See also: How to Recognize What Your Emotional Reactions and Shadow Projections Are Telling You
Example with Tardiness
Who doesn’t dislike latecomers so much that it just drives you crazy when someone is late? What is your reaction to lateness, and what do you feel in that moment?
You agreed on a meeting, waited a long time for it, arrived, and the person was late, so you had to stand around and wait somewhere. And then at the last moment, when you were already there, they wrote that they weren’t coming, without warning you in advance, or they just disappeared without a word.
You waited. A fitting phrase comes to mind: “I stood there like a fool for a whole hour, and they never showed up.”
Different people will have different reactions: regret, irritation, a desire to make a comment. This is the looking-glass world.
And the interpretation is what lies behind the reaction, why you react that way: “I’m not respected,” “I’m not valued,” “I’m not considered a person.” It’s this that triggers the reaction, not the fact itself that the person was late.
There really could be valid reasons too.
At first in Moscow, I was late because you look at the map, the taxi says it’ll take 40 minutes, and you arrive an hour and a half later.

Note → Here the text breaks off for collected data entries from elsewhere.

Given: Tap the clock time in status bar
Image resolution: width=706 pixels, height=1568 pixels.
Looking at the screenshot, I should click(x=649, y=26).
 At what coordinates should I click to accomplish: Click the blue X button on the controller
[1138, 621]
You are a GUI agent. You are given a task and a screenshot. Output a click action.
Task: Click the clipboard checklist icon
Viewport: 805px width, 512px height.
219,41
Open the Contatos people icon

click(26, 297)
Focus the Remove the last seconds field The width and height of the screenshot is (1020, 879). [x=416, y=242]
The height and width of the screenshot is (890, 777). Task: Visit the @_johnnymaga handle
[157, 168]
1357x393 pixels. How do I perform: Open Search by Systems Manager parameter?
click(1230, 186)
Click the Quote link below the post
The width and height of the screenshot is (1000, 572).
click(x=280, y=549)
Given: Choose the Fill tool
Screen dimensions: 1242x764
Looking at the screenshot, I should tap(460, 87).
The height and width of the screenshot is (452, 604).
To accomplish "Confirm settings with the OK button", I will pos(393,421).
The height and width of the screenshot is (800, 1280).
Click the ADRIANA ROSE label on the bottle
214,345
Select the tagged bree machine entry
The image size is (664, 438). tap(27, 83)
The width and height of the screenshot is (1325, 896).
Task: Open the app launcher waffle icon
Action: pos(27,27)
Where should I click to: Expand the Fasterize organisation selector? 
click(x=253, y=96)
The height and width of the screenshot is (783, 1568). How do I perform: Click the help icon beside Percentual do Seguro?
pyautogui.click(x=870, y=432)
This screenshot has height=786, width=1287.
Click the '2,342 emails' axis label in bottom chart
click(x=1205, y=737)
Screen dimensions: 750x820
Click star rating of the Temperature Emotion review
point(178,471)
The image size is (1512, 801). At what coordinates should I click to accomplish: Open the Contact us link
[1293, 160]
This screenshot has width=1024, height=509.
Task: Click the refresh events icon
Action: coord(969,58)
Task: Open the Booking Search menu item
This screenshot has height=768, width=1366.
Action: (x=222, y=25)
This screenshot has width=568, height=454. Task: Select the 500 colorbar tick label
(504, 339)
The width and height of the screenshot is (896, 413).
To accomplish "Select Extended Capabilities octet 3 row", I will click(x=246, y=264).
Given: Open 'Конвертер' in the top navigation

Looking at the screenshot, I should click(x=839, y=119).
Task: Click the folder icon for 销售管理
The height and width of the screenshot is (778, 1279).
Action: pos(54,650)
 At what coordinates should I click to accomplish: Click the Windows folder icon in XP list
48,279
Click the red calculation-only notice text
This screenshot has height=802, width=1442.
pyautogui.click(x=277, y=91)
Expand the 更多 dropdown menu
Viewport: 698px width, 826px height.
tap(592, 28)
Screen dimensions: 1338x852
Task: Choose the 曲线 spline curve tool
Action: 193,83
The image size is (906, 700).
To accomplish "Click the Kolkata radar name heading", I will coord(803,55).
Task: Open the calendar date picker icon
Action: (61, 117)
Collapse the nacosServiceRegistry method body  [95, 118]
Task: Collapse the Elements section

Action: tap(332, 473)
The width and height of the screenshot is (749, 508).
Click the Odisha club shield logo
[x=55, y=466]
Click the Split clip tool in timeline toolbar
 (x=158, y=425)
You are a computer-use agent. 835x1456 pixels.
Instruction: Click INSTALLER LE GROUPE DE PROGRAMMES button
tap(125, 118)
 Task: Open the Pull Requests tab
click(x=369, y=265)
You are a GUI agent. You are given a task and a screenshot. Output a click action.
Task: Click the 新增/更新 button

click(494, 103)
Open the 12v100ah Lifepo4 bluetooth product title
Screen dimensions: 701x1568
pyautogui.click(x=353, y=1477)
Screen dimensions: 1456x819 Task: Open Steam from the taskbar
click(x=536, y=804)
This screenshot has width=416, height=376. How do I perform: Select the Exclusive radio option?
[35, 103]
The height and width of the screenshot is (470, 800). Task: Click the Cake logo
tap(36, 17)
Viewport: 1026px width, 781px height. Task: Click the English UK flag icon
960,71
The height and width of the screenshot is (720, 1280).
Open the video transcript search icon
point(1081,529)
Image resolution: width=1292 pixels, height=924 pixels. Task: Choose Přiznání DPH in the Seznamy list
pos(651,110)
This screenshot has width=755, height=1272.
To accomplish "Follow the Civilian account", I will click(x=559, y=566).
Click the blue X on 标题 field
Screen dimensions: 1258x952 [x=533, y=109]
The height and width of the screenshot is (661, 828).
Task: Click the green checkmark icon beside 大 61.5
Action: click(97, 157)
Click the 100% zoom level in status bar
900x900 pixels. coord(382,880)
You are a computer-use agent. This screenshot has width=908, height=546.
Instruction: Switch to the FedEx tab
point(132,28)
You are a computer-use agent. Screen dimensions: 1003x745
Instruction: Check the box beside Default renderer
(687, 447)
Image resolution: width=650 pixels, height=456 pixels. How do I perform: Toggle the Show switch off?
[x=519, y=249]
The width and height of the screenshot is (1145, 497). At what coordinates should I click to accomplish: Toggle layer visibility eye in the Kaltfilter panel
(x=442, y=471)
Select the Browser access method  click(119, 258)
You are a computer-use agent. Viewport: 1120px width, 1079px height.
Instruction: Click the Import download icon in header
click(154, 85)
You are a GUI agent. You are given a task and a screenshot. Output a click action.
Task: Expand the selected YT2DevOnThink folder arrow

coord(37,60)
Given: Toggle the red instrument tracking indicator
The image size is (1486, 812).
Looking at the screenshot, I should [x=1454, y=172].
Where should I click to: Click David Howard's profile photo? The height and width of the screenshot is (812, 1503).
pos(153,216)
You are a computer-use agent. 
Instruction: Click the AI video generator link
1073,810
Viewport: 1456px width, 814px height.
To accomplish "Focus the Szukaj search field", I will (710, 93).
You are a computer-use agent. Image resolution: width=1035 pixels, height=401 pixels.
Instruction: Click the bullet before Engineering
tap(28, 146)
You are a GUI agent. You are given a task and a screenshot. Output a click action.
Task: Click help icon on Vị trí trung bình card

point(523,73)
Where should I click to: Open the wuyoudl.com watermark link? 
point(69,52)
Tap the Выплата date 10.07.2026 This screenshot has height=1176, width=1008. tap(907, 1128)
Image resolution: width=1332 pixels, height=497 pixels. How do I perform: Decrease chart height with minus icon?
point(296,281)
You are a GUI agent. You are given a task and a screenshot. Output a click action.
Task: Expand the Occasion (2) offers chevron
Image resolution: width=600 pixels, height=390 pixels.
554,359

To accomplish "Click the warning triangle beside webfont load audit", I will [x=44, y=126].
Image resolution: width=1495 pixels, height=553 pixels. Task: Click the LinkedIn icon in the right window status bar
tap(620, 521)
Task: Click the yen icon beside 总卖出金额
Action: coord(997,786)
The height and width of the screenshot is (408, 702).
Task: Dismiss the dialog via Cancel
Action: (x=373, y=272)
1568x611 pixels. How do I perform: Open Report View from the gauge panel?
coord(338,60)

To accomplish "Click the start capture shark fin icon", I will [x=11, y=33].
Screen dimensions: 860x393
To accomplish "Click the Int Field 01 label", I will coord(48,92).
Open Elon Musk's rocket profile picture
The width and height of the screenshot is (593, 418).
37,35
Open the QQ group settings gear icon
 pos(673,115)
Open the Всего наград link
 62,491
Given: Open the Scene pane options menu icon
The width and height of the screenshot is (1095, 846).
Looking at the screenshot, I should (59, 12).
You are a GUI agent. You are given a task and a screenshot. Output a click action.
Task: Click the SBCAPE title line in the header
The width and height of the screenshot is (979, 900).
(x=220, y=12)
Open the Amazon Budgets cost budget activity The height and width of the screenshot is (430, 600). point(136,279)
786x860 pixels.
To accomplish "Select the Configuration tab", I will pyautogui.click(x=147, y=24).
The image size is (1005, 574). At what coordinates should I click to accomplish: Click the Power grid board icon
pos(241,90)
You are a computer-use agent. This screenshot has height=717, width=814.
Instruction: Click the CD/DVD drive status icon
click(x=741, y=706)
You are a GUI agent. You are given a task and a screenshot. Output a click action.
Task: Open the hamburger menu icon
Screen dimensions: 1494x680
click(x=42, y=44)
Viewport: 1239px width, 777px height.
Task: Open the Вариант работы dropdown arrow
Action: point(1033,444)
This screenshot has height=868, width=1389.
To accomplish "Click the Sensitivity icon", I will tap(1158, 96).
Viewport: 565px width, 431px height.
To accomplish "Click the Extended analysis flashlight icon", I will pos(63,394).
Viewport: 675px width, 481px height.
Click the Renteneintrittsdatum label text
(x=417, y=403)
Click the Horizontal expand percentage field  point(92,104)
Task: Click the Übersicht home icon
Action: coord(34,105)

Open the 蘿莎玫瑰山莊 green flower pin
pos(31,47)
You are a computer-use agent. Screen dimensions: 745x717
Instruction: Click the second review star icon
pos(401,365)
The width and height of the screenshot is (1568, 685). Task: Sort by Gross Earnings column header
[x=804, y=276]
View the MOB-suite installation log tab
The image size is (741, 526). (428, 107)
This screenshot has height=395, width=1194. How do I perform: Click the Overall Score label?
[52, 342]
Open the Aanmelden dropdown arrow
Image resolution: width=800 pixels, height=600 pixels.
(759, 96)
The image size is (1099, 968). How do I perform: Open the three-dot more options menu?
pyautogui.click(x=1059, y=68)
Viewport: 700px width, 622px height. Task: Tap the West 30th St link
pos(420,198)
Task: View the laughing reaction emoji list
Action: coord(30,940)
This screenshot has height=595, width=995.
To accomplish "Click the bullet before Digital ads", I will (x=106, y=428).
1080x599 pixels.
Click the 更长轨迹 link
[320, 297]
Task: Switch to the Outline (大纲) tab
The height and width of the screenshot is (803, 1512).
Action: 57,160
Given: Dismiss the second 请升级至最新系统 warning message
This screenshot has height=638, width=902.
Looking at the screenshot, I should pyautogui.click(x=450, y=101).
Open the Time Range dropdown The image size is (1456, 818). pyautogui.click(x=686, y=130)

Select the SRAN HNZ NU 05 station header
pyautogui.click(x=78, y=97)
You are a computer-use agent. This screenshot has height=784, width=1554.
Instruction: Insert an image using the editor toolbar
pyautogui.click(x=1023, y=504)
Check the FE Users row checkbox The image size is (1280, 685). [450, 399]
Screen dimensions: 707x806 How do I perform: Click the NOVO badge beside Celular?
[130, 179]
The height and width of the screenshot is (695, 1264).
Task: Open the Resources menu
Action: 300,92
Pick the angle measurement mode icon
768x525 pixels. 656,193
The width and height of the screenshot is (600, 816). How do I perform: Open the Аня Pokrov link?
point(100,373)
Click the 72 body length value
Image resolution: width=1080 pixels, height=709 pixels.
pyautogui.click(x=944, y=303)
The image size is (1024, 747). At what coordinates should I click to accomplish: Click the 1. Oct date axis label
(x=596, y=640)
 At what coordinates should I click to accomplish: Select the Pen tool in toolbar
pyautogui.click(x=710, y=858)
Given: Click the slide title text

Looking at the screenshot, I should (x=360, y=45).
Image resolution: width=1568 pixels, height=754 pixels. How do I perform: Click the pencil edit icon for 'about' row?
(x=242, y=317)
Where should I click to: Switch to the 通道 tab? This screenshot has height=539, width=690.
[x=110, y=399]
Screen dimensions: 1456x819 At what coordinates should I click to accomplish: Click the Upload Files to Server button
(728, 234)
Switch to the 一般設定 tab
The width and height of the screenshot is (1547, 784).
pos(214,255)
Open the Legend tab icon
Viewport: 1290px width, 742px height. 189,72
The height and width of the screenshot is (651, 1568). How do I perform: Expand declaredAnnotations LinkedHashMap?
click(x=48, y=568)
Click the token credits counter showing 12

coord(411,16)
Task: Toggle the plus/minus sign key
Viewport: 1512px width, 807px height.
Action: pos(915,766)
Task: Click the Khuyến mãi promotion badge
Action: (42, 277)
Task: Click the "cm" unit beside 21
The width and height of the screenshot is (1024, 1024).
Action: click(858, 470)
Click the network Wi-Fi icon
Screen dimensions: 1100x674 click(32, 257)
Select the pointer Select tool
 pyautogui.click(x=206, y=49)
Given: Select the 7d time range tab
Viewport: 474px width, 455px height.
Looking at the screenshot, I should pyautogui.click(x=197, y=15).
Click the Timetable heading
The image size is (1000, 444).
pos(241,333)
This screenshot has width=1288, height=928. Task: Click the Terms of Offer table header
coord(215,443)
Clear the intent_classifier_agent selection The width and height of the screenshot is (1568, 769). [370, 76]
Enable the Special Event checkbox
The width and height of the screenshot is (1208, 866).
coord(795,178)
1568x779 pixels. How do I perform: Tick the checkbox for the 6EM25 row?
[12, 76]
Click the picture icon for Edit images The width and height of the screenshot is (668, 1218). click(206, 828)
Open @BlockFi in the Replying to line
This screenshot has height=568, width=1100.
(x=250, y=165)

Now I understand that you need to check it 3-4 times a day, and preferably during rush hour, to figure out how long it will take. You can get stuck in traffic at any moment.
So at first, I was also late, but not because I’m irresponsible or unreliable—I just trusted what Yandex Taxi was showing. There was no ill intent there at all.
Interpretation is how you decode a person’s behavior and your own reaction for yourself, it’s how you perceived it in relation to the other person, in relation to yourself.
As soon as you reclaim this shadow aspect in relation to another person, you gain the ability to draw conclusions.
Now let’s look at tardiness from the other side.
How will a clear-headed, mature adult behave when someone is late for them?
If the situation repeats several times, we draw conclusions and gather our pearls of wisdom:
- call the person before leaving to confirm they’ll definitely be there, ask if they’ve left home;
- remind them the day before and check if they’ve changed their mind;
- if it’s a colleague or someone else, maybe conclude that you shouldn’t make plans with them at all;
- or bring a book with you or read something on your phone while you wait for them to arrive.
There’s no emotional reaction here because you’ve acknowledged this person’s trait and are initially prepared for the possibility that things might work out so that they arrive on time. If they do, great—well done, emphasize that. Praise them, encourage that kind of behavior.
Or you’ll find something to keep yourself busy. But there won’t be that resentment anymore, especially if it’s a romantic date: “They don’t value me, they don’t love me, I’m last on their list.”
What situations or people most often trigger your strongest emotional reactions?